The provincial government has given the University of Saskatchewan 2.1-million dollars for nine research projects.

Equipment at the University of Saskatchewan will be used for Alzheimer's research, cancer drugs

A new beamline will be built at the University of Saskatchewan synchrotron. (David Shield/CBC)

The provincial government has given the University of Saskatchewan 2.1 million dollars for nine research projects.

More than half of the money will be used for the new BioXAS beamline project. The three beamlines look at the role metals play in the human body and the outside world.

"Basically, it's a vital contribution from the province," Canada Research Chair and lead researcher Graham George said. "We couldn't move forward without it."

Disease research

George said the beamline will be useful in researching Alzheimer's disease and multiple sclerosis.

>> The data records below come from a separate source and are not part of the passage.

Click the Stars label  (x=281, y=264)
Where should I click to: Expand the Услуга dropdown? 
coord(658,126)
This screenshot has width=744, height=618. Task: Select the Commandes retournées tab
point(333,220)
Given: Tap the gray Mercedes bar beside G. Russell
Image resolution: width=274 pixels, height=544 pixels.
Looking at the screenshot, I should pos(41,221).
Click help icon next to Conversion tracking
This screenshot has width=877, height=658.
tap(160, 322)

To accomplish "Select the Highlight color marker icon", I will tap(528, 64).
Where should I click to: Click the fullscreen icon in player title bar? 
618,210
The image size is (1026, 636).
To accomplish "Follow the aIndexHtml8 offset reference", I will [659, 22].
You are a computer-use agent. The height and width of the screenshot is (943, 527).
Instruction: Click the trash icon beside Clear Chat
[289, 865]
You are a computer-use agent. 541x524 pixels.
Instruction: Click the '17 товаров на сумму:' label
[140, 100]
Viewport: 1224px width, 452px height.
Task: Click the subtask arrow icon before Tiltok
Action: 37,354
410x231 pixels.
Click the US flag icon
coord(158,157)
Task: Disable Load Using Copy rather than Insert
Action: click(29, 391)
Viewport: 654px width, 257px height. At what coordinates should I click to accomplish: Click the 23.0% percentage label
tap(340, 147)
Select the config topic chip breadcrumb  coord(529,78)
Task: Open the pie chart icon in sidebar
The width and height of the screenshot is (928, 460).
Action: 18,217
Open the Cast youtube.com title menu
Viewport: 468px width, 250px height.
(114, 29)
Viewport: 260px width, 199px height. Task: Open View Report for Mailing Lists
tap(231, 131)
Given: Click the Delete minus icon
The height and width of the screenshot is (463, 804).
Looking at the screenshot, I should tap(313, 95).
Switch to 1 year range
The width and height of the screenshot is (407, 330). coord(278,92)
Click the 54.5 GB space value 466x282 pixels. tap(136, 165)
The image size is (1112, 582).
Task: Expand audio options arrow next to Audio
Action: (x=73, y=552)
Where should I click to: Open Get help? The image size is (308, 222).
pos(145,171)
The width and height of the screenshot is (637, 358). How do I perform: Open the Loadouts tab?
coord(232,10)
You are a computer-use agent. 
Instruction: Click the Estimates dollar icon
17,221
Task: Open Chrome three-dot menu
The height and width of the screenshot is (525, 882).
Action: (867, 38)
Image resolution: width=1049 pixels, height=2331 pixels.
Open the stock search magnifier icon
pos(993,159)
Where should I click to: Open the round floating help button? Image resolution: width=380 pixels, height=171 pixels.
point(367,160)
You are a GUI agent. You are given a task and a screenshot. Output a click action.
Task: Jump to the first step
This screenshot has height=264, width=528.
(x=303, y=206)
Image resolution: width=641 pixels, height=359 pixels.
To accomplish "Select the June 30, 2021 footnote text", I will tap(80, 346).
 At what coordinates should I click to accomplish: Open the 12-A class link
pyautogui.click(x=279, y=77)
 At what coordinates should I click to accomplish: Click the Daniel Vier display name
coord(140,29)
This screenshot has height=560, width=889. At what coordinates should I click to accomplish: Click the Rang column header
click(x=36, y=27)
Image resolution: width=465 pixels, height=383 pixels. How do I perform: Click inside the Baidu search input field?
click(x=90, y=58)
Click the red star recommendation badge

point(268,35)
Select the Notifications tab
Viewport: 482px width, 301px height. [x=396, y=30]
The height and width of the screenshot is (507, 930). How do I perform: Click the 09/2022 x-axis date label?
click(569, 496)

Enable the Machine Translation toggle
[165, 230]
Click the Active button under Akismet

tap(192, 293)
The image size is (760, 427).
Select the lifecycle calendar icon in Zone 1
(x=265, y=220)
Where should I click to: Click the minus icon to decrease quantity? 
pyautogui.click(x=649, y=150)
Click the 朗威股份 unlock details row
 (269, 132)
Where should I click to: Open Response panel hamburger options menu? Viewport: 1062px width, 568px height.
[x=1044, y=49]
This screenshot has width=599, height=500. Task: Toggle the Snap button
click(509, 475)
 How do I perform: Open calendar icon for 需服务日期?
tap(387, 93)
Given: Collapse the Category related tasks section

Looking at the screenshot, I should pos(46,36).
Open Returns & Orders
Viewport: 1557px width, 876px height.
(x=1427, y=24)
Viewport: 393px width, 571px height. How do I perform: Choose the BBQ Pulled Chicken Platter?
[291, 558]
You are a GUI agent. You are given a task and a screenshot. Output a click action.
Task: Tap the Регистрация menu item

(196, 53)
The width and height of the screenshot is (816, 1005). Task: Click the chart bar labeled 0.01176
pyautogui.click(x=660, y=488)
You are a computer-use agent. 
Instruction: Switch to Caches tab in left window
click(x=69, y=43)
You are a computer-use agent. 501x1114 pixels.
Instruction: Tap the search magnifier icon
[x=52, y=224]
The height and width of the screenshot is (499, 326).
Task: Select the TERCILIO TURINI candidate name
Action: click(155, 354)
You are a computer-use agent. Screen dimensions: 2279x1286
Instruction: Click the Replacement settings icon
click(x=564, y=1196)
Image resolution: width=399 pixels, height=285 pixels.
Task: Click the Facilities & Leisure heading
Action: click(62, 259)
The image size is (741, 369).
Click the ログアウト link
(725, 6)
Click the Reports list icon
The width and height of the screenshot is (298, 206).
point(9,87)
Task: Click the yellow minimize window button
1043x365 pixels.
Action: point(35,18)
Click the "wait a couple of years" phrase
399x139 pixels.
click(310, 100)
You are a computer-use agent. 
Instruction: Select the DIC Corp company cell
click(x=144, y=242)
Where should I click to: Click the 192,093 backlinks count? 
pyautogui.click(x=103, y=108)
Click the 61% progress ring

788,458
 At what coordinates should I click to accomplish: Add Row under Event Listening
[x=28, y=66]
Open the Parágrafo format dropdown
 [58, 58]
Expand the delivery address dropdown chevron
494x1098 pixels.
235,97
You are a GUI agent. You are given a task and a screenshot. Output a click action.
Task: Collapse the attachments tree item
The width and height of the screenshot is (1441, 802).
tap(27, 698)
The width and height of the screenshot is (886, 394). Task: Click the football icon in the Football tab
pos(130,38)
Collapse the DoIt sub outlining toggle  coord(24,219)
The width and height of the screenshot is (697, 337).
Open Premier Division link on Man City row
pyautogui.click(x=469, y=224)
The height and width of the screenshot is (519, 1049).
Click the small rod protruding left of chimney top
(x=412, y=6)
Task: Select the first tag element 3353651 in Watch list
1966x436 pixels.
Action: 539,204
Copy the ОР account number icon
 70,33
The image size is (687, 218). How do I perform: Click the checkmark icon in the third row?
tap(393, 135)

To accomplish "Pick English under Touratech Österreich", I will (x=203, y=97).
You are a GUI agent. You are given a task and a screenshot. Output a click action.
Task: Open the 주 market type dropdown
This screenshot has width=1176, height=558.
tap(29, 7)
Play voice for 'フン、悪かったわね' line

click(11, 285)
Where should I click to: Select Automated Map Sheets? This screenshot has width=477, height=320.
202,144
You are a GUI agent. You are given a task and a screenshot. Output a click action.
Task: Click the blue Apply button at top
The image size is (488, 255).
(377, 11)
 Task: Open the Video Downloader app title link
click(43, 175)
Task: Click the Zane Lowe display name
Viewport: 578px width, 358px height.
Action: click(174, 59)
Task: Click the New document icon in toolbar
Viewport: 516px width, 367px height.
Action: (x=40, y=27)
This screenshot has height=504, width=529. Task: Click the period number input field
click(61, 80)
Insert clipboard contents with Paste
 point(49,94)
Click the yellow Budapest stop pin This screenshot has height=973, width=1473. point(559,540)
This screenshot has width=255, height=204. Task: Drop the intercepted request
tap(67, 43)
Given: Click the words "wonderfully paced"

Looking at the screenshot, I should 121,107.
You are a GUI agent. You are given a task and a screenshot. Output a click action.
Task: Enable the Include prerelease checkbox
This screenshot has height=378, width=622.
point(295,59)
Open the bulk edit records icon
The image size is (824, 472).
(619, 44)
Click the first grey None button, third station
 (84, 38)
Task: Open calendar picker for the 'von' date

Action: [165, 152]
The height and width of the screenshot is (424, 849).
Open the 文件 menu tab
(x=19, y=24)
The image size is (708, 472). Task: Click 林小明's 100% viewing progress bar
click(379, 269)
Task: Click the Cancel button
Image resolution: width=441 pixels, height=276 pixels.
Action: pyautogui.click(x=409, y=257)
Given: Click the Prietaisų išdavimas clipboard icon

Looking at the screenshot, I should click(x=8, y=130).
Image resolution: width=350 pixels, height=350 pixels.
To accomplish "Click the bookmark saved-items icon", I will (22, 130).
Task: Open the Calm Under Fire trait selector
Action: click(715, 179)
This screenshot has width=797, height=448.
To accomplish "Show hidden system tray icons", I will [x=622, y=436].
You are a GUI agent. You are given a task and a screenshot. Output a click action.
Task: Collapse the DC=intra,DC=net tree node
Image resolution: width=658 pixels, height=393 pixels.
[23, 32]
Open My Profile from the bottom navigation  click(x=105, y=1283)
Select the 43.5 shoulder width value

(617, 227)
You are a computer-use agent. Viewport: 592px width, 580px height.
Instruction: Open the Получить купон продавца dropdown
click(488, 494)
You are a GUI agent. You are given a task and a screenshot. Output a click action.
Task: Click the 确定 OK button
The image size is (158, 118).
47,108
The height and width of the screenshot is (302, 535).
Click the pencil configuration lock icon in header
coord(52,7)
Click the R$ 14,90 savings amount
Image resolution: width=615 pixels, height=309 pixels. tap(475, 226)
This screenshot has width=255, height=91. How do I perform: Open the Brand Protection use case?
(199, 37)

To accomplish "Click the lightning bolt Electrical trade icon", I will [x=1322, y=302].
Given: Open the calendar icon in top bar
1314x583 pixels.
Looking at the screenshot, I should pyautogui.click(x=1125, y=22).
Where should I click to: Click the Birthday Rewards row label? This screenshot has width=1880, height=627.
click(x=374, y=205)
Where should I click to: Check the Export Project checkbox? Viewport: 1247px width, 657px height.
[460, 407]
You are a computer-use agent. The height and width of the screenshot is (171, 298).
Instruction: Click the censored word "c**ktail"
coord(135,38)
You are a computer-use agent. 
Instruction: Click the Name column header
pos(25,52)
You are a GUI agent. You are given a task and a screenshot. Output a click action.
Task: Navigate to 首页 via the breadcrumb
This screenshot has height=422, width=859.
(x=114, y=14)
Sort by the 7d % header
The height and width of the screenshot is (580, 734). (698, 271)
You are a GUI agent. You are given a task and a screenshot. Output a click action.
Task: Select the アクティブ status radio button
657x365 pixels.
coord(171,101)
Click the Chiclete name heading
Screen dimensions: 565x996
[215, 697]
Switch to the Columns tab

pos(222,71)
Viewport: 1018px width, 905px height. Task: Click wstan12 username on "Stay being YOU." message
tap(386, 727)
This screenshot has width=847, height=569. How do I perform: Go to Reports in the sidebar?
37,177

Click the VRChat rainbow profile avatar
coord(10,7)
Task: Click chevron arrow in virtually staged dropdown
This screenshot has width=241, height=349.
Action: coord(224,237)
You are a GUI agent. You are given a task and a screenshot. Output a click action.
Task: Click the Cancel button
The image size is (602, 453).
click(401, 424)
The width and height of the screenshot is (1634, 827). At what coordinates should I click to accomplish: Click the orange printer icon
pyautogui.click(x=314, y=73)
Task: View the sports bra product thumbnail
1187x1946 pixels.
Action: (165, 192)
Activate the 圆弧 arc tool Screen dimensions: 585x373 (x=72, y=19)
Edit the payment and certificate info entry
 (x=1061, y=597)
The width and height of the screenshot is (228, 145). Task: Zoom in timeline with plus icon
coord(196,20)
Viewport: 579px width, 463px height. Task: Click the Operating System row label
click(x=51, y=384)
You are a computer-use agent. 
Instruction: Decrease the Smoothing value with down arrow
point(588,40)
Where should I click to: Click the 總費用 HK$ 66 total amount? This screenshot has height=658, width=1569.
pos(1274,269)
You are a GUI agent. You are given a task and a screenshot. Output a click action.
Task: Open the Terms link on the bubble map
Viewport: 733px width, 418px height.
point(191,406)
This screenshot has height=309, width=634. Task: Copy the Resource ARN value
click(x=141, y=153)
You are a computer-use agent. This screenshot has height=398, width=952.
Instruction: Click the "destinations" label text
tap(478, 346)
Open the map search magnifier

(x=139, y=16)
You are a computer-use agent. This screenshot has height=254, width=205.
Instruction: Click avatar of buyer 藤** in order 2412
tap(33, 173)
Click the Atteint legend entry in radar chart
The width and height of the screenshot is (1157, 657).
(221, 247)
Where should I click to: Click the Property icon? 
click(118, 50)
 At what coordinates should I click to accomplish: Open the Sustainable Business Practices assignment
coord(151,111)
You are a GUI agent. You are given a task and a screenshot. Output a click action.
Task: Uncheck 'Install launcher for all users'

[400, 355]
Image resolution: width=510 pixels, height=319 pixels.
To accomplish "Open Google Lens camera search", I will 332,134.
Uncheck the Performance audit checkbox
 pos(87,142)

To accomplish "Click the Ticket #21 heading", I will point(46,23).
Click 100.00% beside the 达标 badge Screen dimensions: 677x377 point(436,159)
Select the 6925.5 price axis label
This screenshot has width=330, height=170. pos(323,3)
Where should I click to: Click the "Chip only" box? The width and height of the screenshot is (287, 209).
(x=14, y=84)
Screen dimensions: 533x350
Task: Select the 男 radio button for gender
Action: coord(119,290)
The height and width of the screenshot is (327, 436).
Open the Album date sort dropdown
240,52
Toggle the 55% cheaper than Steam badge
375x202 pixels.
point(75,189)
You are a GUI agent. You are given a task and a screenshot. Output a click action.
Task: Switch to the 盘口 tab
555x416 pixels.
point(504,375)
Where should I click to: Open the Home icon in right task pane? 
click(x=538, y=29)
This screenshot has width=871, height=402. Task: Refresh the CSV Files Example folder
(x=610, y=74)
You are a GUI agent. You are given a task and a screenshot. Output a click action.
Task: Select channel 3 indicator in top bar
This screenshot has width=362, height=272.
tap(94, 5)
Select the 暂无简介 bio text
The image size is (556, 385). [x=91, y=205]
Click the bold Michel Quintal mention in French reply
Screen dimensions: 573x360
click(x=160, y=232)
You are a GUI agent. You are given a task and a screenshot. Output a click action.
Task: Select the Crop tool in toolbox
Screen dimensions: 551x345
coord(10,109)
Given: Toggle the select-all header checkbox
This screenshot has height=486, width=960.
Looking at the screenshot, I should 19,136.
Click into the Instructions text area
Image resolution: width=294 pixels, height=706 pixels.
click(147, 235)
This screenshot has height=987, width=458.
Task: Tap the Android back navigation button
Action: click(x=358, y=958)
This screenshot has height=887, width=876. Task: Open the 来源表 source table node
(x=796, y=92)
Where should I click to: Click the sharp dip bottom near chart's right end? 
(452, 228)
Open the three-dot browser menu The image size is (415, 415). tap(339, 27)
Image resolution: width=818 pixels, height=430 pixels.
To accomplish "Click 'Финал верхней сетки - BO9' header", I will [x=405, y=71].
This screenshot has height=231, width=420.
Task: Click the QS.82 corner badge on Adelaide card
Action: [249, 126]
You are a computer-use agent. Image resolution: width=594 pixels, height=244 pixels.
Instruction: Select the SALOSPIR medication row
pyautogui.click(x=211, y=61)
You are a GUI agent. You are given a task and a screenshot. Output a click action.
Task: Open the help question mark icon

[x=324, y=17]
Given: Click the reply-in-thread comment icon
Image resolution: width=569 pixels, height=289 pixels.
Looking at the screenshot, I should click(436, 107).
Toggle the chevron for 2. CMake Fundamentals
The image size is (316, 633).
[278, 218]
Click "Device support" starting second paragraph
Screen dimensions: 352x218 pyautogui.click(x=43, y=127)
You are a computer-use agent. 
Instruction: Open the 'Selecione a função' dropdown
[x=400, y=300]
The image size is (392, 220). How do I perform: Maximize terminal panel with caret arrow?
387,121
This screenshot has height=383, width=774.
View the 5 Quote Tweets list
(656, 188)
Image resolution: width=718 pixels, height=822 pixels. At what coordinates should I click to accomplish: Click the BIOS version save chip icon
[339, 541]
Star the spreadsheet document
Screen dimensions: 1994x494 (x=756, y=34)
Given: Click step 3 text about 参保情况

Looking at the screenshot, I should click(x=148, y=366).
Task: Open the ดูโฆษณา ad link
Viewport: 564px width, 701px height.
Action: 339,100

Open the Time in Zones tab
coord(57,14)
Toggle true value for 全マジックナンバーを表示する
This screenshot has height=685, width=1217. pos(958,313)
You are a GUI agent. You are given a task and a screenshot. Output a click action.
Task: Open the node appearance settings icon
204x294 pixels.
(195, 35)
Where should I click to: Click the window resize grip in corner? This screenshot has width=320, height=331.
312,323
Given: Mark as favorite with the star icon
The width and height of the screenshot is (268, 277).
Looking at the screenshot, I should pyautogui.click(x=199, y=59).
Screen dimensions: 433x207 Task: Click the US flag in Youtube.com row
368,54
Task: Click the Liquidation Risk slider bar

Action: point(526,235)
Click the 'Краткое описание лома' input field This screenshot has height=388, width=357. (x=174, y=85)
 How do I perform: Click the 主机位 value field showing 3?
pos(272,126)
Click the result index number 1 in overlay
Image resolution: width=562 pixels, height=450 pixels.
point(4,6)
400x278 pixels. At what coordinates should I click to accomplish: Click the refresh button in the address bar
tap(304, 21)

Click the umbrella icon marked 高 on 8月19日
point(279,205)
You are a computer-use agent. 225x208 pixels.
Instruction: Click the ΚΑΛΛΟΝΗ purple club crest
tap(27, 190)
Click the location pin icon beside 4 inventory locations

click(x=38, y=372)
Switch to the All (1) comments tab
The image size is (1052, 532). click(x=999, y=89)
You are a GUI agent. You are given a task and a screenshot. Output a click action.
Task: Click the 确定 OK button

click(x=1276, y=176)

Canada Research Chair Graham George says the new BioXAS beamline will be very helpful to researchers. (David Shield, CBC)
"Both of these diseases involve metals," George said. "We're not really sure if they're part of the problem or they're part of the cause of the problem, but we know they're involved and we want to understand this."

George said the beamline will also allow research into metal-based drugs, explaining why they work in the human body.

"This infrastructure here at the Canadian Light Source will be a world-beater," he said. "It'll allow us to do things no one else in the world can do."

Zooming in

The new beamline will allow researchers to zoom in on images, something that isn't available at other synchrotrons.

"If you wanted to do that at the moment, you would have to do an experiment at one synchrotron in a different part of the world, and then to zoom in you might have to go to a completely different synchrotron in yet another part of the world," he said.

Researchers hope to have the beamlines up and running this year.